What many Costa Rica visitors don’t see, taste and smell

Many tourists travel around Costa Rica on pre-programmed tourist routes think the country has most of the makings of a First World country. But they often travel in Costa Rica in a sort of bubble, protected by their air-conditioned tour bus or rental car, eyes glued to the windows as it whizzes through the city and countryside, along pre-chosen attractive corridors displaying the country’s most wonderful features. Costa Rica travel draws several pictures in their minds, European-style mountain living, pristine palm-lined beaches, hot springs flowing from volcanic mountains surrounded by the rich fertile soil that has been created, twisting mountain roads with magnificent views over the green Mesita Central or distant oceans, the hustle of a rural-thinking city trying to catch up to the modern world, and the handsome peace loving family-oriented Ticos who have successfully toiled the land for generations.

But to really know Costa Rica you need to break away from the programmed guided tour, and venture out on your own. Generally you will find a people who are genuinely happy, simple people who take the time to smell the flowers, and say a kind word. You can enjoy studying them at your own pace, draw from their homes, their behavior, their lightness and ease to smile and basic yet participating sense of humor, their strong family values, their, ‘Wait til tomorrow to get that done’ attitude, it is kind of nice, you’d never think they would ever have bad stomachs, but they do, with an unusual number having stomach cancer, go figure, too much coffee (not really), stress, certainly not, silent frustration with their no-where leading lives, maybe I’m starting to get warm. Why doesn’t someone do a thesis on this?

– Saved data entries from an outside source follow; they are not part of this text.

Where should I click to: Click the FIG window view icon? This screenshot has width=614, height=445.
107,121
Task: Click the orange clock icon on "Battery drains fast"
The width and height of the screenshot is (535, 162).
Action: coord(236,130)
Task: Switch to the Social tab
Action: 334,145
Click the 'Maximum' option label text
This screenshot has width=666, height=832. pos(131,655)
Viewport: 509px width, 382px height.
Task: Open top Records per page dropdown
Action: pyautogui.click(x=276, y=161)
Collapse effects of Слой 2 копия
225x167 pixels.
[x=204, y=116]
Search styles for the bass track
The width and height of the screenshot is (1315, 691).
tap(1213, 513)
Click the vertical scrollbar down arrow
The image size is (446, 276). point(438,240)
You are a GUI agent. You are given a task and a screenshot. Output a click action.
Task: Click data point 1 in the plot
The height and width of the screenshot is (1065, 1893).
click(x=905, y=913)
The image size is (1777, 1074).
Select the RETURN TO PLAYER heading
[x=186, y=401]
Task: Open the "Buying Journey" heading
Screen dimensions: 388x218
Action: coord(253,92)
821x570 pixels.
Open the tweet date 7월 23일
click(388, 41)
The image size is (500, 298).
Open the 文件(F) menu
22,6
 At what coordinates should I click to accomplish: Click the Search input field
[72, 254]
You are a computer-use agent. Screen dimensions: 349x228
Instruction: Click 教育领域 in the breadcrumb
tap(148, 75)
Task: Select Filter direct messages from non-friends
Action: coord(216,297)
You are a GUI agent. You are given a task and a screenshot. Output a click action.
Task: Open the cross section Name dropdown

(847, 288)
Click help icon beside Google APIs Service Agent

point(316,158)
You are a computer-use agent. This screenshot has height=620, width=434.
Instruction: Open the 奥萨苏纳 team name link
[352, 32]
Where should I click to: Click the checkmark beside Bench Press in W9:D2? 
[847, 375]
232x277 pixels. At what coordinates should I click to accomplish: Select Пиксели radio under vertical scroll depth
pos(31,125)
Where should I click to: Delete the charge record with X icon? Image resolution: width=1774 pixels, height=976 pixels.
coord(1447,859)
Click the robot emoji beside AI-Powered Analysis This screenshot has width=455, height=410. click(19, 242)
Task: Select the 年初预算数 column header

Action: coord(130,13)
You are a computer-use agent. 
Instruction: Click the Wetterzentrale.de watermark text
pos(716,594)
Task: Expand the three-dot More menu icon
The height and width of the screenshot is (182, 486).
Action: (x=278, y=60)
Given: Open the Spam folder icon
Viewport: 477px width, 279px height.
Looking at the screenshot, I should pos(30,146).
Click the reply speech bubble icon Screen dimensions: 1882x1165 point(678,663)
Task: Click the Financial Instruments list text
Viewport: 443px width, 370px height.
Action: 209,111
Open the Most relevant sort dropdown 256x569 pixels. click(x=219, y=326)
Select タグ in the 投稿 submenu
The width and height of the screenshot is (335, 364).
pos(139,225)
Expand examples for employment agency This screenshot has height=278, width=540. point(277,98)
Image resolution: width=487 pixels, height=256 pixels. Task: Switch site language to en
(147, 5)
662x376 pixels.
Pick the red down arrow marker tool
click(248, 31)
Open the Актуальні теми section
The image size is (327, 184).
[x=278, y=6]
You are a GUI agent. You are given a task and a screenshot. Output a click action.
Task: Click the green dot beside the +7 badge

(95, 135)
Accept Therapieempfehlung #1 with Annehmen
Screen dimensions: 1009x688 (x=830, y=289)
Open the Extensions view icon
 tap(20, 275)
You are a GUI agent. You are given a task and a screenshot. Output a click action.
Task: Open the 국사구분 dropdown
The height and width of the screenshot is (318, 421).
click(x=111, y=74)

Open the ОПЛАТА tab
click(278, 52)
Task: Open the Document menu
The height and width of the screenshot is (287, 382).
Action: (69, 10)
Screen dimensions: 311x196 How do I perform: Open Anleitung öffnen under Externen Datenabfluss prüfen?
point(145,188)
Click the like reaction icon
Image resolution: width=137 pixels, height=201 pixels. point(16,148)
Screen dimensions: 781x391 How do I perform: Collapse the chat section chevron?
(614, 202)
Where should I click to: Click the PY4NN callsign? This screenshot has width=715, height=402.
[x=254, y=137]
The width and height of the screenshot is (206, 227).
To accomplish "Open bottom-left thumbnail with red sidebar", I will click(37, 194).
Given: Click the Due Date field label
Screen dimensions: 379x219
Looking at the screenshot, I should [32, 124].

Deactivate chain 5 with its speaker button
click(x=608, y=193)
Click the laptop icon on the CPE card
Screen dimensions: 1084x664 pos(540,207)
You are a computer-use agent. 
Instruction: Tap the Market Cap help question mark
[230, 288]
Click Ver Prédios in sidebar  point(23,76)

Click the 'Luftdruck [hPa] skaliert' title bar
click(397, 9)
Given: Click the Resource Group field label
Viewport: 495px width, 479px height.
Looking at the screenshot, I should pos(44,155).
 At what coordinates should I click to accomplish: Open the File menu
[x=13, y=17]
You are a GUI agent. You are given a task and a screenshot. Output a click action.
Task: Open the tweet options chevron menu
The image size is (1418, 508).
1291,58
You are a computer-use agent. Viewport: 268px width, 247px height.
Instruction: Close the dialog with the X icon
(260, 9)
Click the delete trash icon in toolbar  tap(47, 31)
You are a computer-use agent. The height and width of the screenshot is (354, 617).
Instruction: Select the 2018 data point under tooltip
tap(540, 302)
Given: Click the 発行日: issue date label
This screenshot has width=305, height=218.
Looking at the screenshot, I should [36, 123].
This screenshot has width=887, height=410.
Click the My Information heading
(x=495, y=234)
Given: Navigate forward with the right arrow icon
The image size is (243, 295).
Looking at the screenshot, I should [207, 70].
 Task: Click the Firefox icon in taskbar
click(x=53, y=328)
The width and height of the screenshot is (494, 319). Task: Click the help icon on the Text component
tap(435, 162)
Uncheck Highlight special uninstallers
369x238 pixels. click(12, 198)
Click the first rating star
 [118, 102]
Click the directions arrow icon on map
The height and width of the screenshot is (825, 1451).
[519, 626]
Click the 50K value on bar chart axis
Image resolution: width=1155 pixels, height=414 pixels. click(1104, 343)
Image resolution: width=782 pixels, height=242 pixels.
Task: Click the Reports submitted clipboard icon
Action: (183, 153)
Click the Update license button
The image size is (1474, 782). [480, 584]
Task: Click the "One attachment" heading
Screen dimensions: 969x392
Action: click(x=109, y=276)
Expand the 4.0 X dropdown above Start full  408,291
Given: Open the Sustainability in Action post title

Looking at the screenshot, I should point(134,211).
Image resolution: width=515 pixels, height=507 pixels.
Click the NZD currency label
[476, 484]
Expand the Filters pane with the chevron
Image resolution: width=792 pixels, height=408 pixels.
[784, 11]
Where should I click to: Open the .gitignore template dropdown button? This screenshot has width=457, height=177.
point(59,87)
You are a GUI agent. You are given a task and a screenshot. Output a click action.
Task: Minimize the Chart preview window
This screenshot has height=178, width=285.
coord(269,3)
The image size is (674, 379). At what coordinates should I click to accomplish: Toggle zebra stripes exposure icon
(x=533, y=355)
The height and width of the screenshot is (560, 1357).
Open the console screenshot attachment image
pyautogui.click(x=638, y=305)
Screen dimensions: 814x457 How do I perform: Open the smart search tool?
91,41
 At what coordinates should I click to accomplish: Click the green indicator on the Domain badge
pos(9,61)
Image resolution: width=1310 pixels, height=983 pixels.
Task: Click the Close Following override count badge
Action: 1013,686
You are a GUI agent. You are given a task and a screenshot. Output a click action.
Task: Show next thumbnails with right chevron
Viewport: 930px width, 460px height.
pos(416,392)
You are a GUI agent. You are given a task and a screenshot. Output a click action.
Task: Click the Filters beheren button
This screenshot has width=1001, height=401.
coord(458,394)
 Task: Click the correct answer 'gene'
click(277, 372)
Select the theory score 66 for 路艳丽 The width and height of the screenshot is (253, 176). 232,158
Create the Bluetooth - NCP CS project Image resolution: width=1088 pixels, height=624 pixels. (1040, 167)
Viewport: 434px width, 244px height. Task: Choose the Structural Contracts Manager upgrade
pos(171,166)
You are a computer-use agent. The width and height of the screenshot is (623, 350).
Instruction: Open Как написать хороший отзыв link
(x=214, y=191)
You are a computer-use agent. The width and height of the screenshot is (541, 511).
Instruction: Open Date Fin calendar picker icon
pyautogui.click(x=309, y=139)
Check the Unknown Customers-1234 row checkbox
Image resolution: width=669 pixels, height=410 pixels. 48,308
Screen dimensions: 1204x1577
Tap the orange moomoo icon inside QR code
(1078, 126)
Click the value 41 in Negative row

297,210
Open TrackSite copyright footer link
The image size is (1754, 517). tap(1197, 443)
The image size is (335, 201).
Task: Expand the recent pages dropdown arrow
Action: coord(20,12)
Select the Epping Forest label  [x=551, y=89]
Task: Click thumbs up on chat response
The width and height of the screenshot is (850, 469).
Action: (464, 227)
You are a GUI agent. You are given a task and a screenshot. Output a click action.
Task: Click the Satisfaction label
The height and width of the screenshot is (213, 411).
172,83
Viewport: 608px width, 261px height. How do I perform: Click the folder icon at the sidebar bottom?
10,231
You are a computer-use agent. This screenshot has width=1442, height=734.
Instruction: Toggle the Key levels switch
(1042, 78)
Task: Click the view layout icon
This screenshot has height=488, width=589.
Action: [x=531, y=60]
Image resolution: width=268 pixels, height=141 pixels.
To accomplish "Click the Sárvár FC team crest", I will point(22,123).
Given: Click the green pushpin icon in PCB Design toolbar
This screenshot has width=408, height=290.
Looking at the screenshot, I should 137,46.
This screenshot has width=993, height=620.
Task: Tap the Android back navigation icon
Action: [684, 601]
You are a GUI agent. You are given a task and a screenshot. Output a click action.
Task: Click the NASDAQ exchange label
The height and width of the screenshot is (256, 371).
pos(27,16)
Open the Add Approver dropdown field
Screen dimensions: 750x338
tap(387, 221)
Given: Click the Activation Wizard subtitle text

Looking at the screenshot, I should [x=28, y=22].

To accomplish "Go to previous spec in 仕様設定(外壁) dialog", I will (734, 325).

Maybe its the drinking water. So many hotels and travel companies paint the picture that San Jose, Costa Rica tap water is safe to drink. Recent studies about the quality of San Jose water is that it won’t make you sick, like the famous Montezuma’s Revenge that you get everywhere in Mexico. When needed, the water is chlorinated to kill all coli and fecal-coli. But chlorine does not get rid of various chemicals (arsenic, strontium, strychnine and lead for example) still in the public water of San Jose at levels considered unsafe by US standards. Boiling won’t help the problem either. If you consume any large amounts of water, I advise you to use bottled water. Outside of San Jose, it really depends upon the source of water, be it a pristine mountain spring, or from the water table of an old town. You weigh it out, but if in doubt, drink bottled water.